So today’s the day. March 15. One year ago today I got the official diagnosis from the first gynecological oncologist of ovarian cancer stage 3C.
A week ago I was all preparing to be highly triumphant and ecstatic about how well I’m doing. But alas, this last week has plummeted me into a state of confusion and fear. Hard staying C-ful.
I’ve got another round of vague abdominal discomfort that doesn’t seem to fit nicely into any one diagnosis. My cancer tumor marker, the CA-125, was very solidly in the normal, non-elevated range at 8.9 as of three days ago. I visited the regular doc yesterday to have some additional tests done to see if I have some infection or something. I should know by Saturday.
My regular follow up appointment on Wednesday with Dr. Guntupalli was called off due to the bomb cyclone blizzard. We drove 30 minutes into it before getting the call and turning back home. What an experience! White out blizzard conditions. I felt so concerned for all the new calves out in that. Even our new home air quality tester machine caught the very low barometric pressure of that event. We ended up not having any major problems due to it. Power stayed on. Truck stayed on the road. Not a lot of snow piled up. Many people had it much worse. Still, that may be a once in a lifetime experience, or it might be something that becomes more common due to global climate change.
Luckily, my appointment has been rescheduled for next Thursday, so between test results coming back Saturday, and that appointment then, I should know more.

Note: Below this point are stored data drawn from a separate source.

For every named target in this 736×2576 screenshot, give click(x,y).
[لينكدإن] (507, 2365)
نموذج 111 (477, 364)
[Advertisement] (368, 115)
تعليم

Maybe I’m having a bladder infection, or vaginitis, or a reaction to a new probiotic, or interstitial cystitis due to having had too much coffee lately. I don’t know. In any case, it’s very uncomfortable, and I want to feel better. I’m feeling worried that it is a recurrence. I’m sure I and we have a certain amount of PTSD from the whole experience of diagnosis and treatments.
But there’s that CA-125 number being all normal, and after talking with one of the oncology nurses she says it is a pretty sensitive marker, so would pick up on things quickly if anything were happening. So that’s a relief in some ways.
But man, nothing like being faced with a possible recurrence to mess up my state of mind. So in IFS language, I have parts up. Scared parts, mad parts, confused parts, parts that are trying to figure it out, parts that are discouraged, parts that are disappointed, parts that are tired of not being “normal,” whatever that is. And in IFS language the point is to hear them out while asking them to give me some space. I have a little bit of work to do with that.
Meanwhile I’m taking D-Mannose for both/either urinary tract infection or interstitial cystitis, along with acetaminophen. And I’ll know more tomorrow. More finger crossing….
However, and on a much happier note, today is also the one year anniversary of being engaged with Grant. He suggested it as we were reeling from the first-opinion diagnosis, but had been thinking and planning for it anyway.
He has already proven himself to be my rock-solid and loving partner in this last year, so now it is time to begin planning our public commitment ceremony. I’m thinking maybe in September, after presumably a year of NED, if in fact I can still claim that.
This year has certainly brought us closer together, working hard as a team. And we’ll continue working it, no matter what.
Much love, my dear Grant. ❤️ Thank you for your steadfastness, your advocacy, your support in myriad ways. Beyond grateful. Looking forward to doing more life with you.